Gerade der formlose und umstrittene Begriff der Zivilisation, „die europäischste aller Ideologien und die am höchsten geschätzte“, ermöglichte dem Wiederaufbau aus den Ruinen einen Sinn zu geben, so die These von Betts (S.9). Darauf folgt die nicht minder interessante zweite These: Es hilft, “ im Schatten einer viel größeren Krise als heute (!)“ beim neuerlichen Nachdenken über die nötige friedliche Koexistenz.
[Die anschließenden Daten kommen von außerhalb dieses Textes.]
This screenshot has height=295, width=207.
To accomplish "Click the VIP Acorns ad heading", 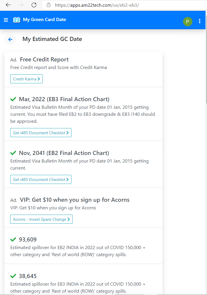I will pos(75,200).
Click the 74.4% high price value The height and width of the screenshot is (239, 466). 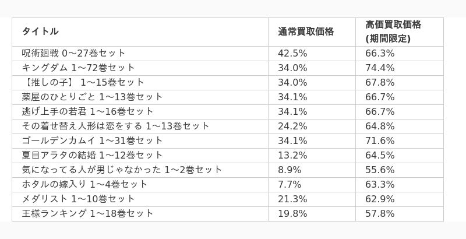pos(380,68)
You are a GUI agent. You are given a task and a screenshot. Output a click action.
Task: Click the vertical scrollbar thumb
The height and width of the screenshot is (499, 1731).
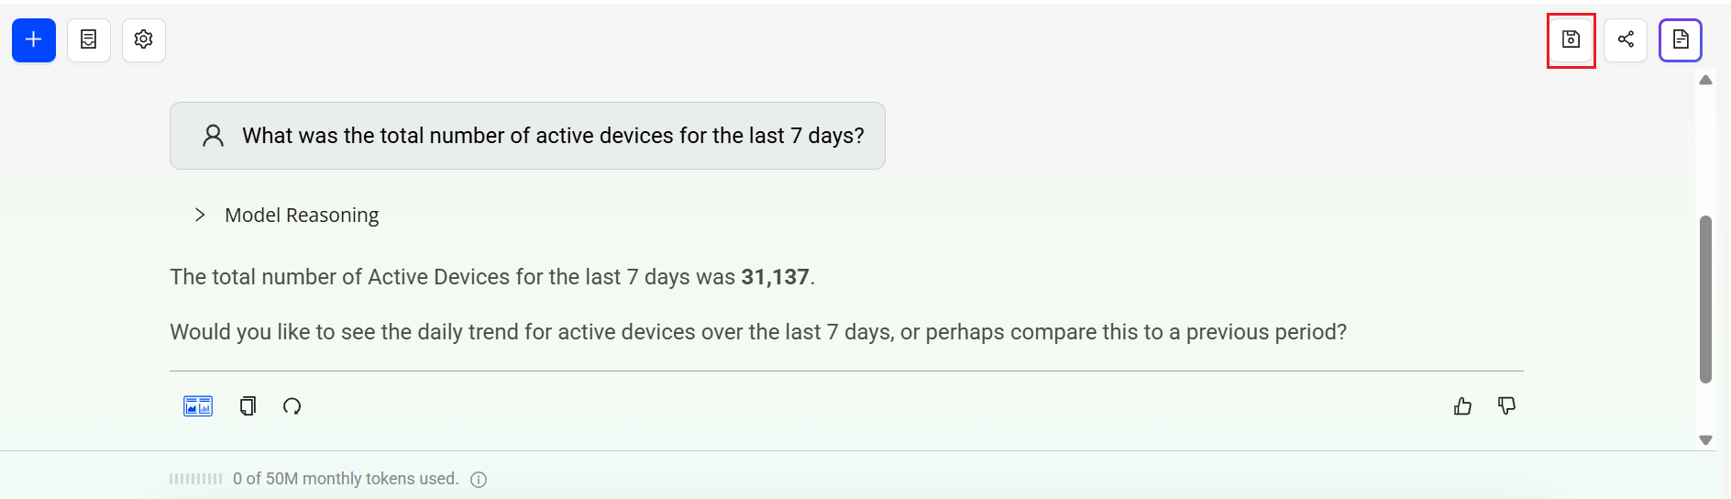pos(1705,298)
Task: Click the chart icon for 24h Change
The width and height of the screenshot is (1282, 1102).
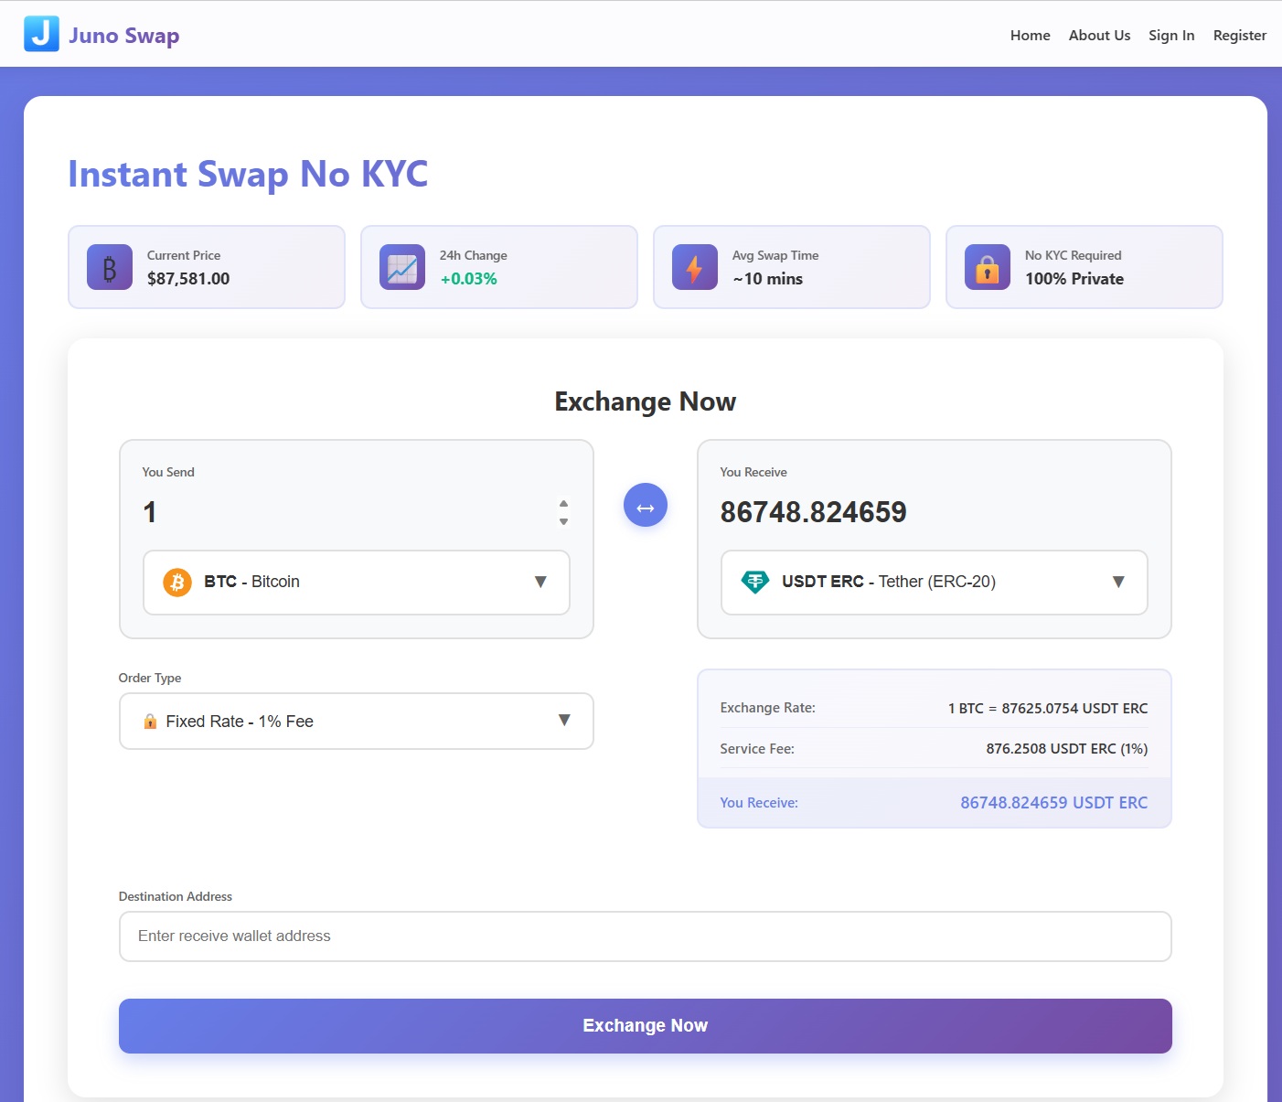Action: [402, 267]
Das greifen wir gerne auf.

Bei allem Versagen der Zivilisation, damals wie heute, der Zivilisationsbegriff ist wandelbar. Er bezieht die UN-Charta von 1945 ebenso ein wie den tätigen „Weltzivilisationsbegriff“ der Unesco, wo es um den Schutz der Kulturgüter geht – in Syrien wie in der Ukraine. Sogar eine ‚Zivilisierung des Krieges‘ zum universellen Schutz der Zivilbevölkerung wurde mit der Genfer Konvention vom August 1949 anvisiert, was damals die sowjetische Delegation besonders vorangetrieben hat. Die Vision eines internationalen Friedens ist während des Kalten Krieges nie verschwunden, wobei man optimistisch auf die Konvergenzbereiche Wissenschaft und Menschenrechte setzte.

Das Atomzeitalter ist freilich immer noch nicht zu Ende. Eine Mode war und ist es im Unterschied zu vielen, allzu vielen modischen Diskussionen über Etiketten und Standortbestimmungen nicht. Vielmehr ist die verdrängte Apokalypse mit den Atomkriegsdrohungen und dem Klimawandel empirisch wieder zurückgekehrt. Ob die angesprochenen Korrektive für die Selbstkorrektur reichen werden, ist die wohl dringendste ernste Frage.